*INSTRUCTIONS TO FOLLOW*.
Copy the records below exactly, omitting any pictures they contain.

*INPUT DATA*.
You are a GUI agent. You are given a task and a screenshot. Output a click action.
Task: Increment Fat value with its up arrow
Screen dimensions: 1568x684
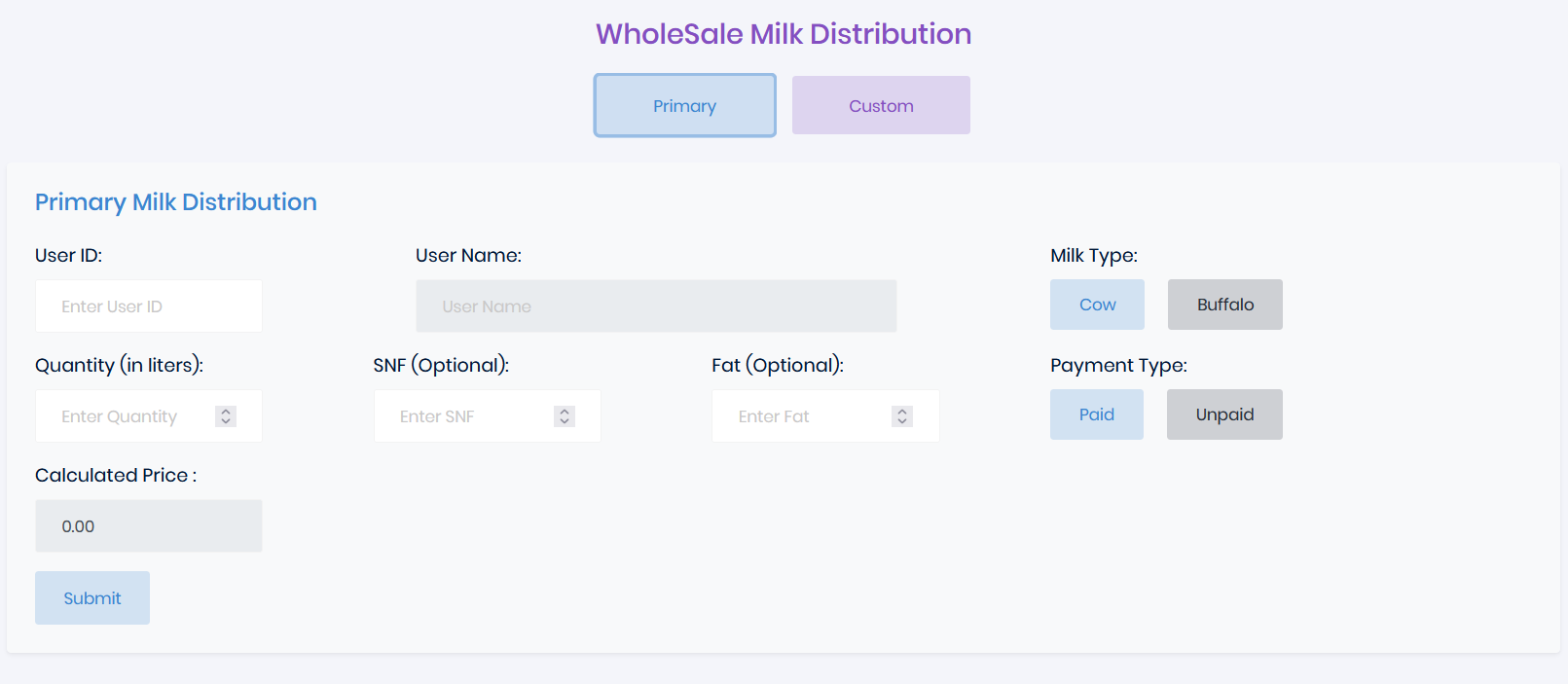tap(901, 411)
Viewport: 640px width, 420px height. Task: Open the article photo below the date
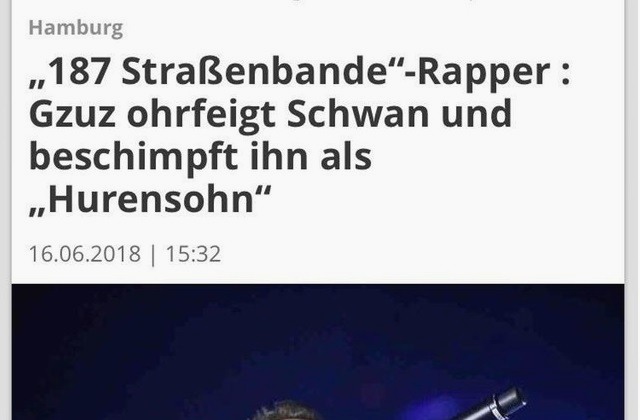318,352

*RESPONSE TO THE EXERCISE*.
You are a GUI agent. You are given a task and a screenshot. Output a click action.
Task: Increment Fat value with its up arrow
Screen dimensions: 1568x684
tap(901, 411)
Viewport: 640px width, 420px height. Task: Open the article photo below the date
318,352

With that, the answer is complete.